Forecasts prove difficult
Retail sales tumble as shoppers stop spending
WESFARMERS has warned shoppers are cutting back on clothing and other items due to the coronavirus impact.
The Aussie conglomerate, which owns Bunnings, Kmart and Officeworks, yesterday said the uncertainty of the coronavirus meant it could not estimate its impact on full-year financial results.
Sales of discretionary products such as clothing had been weaker in recent days, Wesfarmers said.
Target was particularly affected.
Management expect this pattern to continue, which poses a risk to retail sales across the group.
There would be extra costs in responding to the virus, and in selling goods due to the lower Australian dollar.
The grim picture comes despite some panic-buying of essential items at Bunnings and Officeworks.
There had been significant demand for cleaning and hygiene products, home office equipment and technology, and education supplies, Wesfarmers said. Panic-buying of goods has also fuelled expectations of increased sales at listed supermarkets Coles and Woolworths during the period.
A host of listed companies have withdrawn their earnings outlook this week after the Australian Government tightened restrictions on movement to limit the virus’ spread.
A ban on foreigners entering Australia, and limits on how many people may gather in one place, have changed daily life.
The effects have devastated business, including the education, tourism and hospitality sectors. Wesfarmers’ warning on retail trade came after shopping centre owner Vicinity Centres ditched its earnings guidance for shareholders.

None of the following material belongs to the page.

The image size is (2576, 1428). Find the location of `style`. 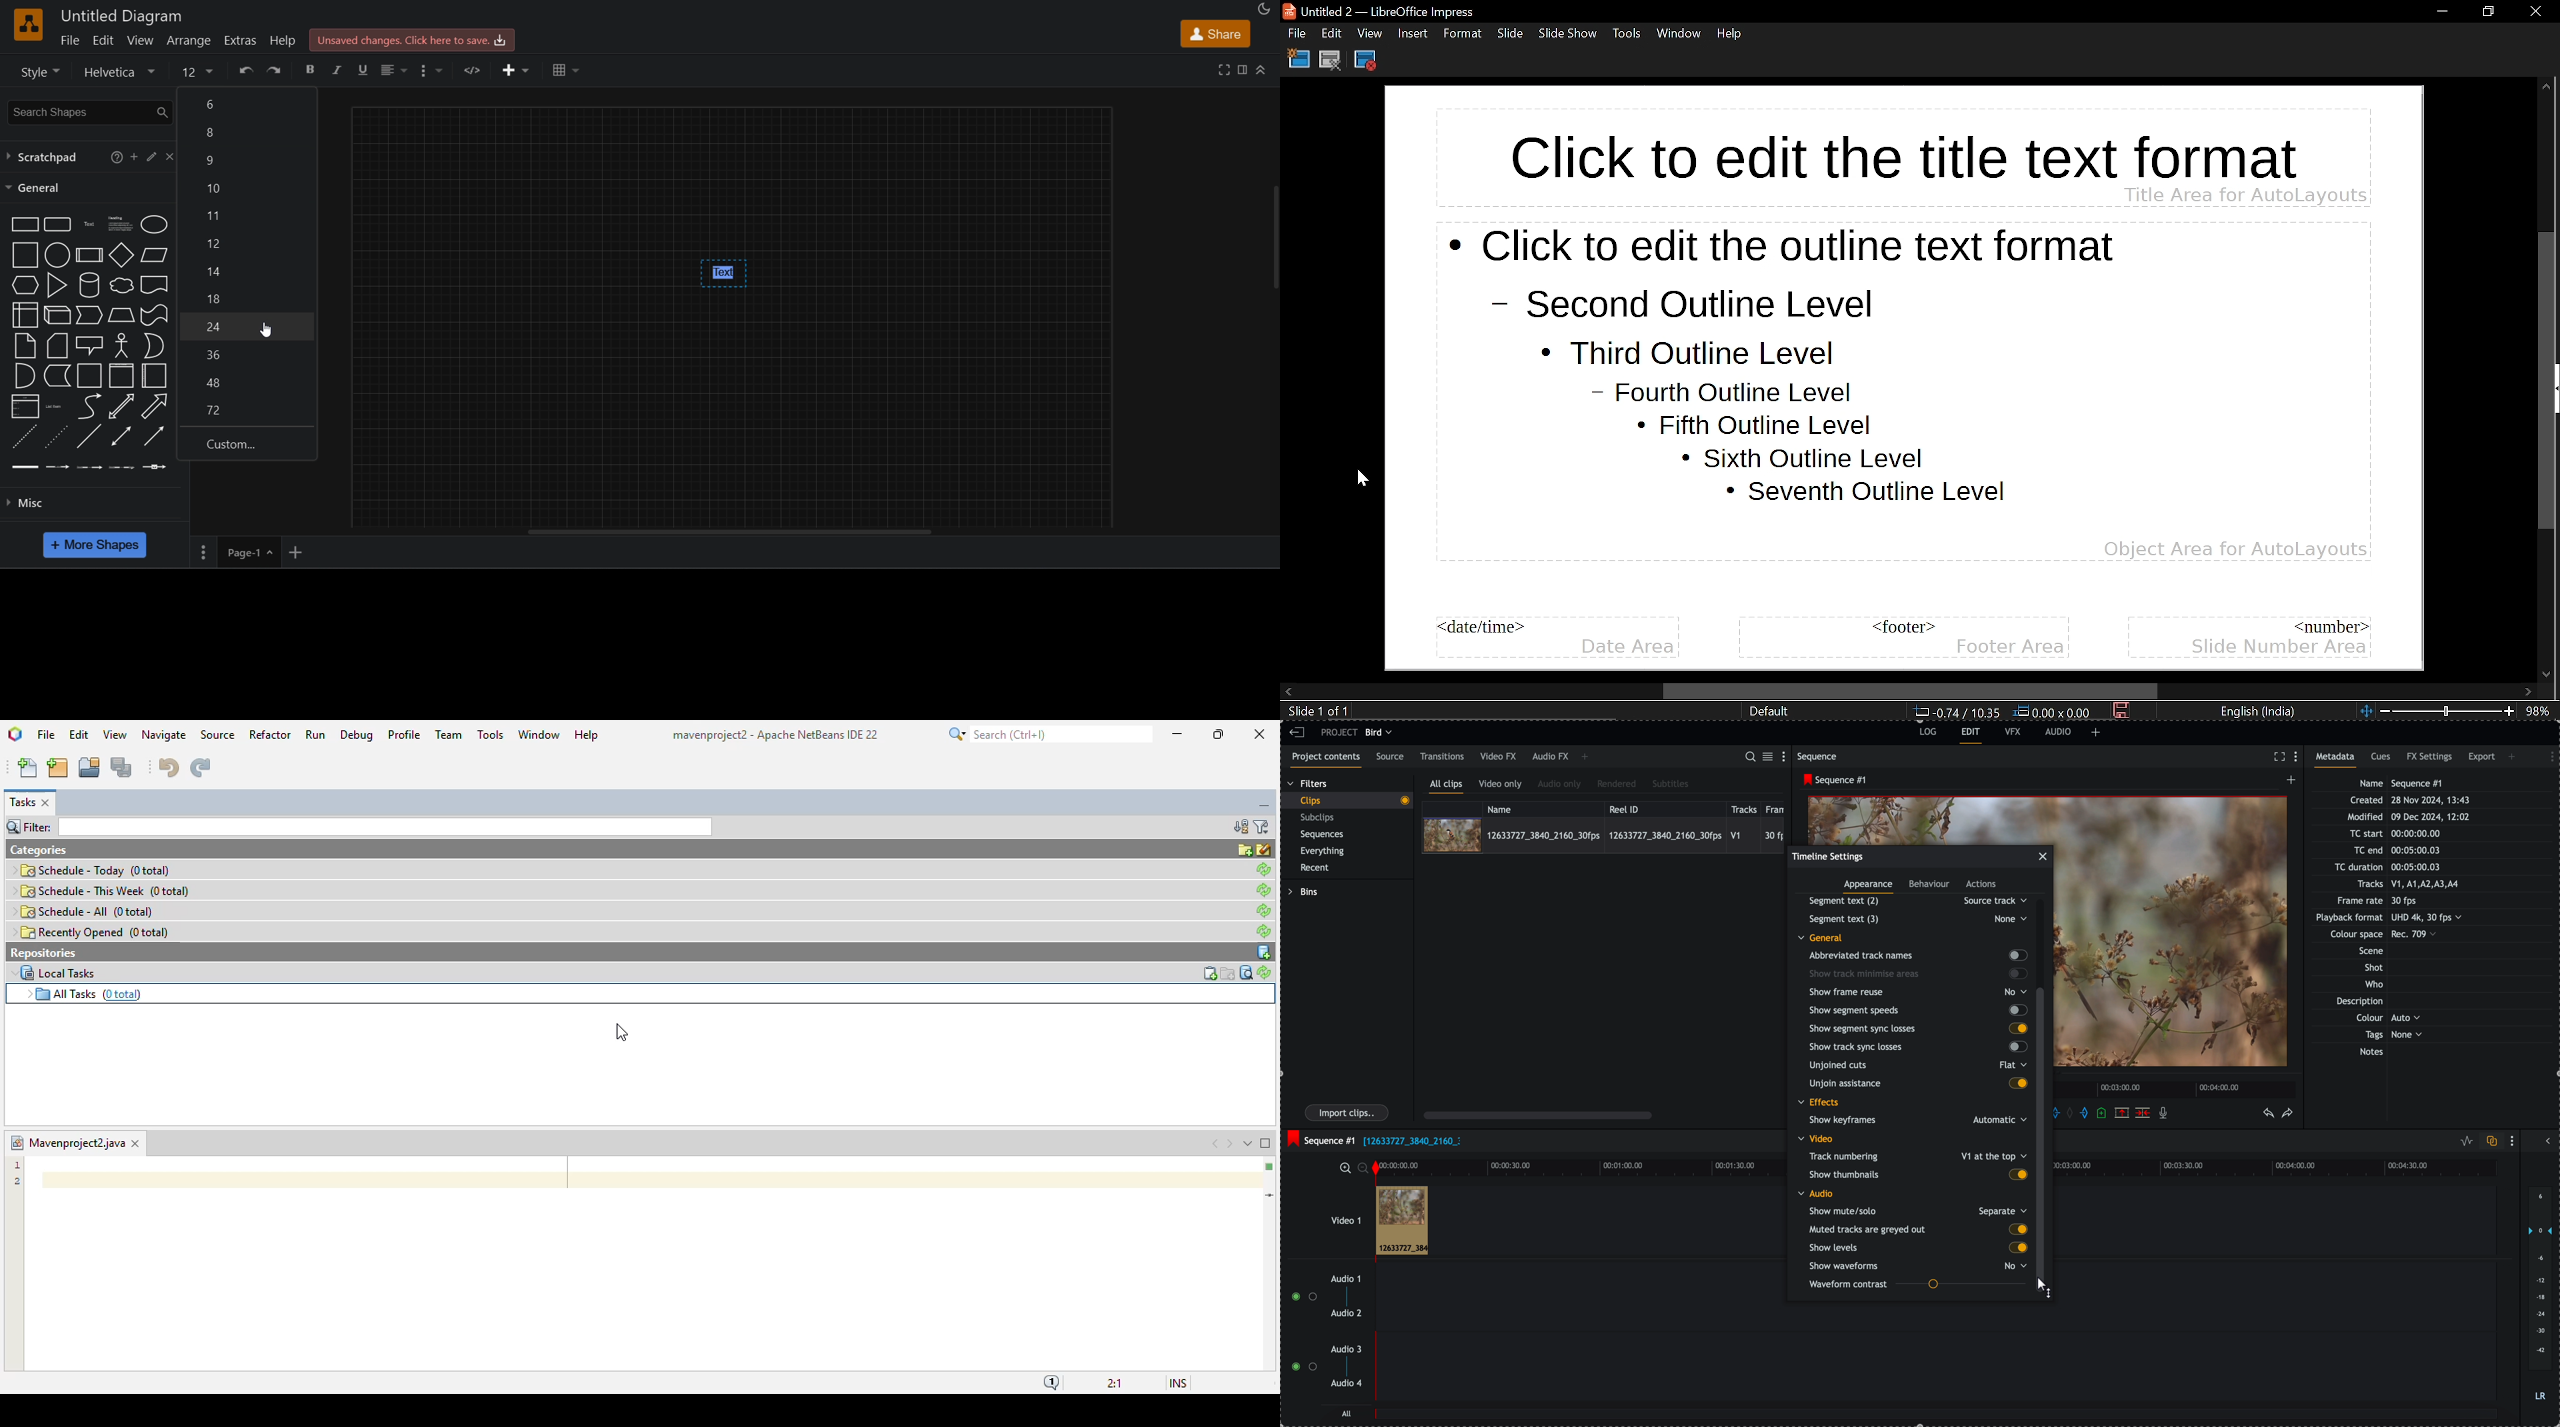

style is located at coordinates (39, 71).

Vicinity owns 59 centres across Australia, including Chatswood Chase in Sydney and Altona Gate in Melbourne.
Chief executive Grant Kelley (left) said retail trade had deteriorated since Vicinity published its interim results in February. Vicinity has also suspended its on-market securities buy-back program.
Rival real estate firm Scentre Group said operations had performed in line with expectations during the early part of 2020 but it was still suspending its previously announced outlook.
Michael Hill Jeweller has been forced to close its stores in Canada for two weeks following government advice there.
Like many businesses, the jeweller has postponed non-essential spending, hiring and travel.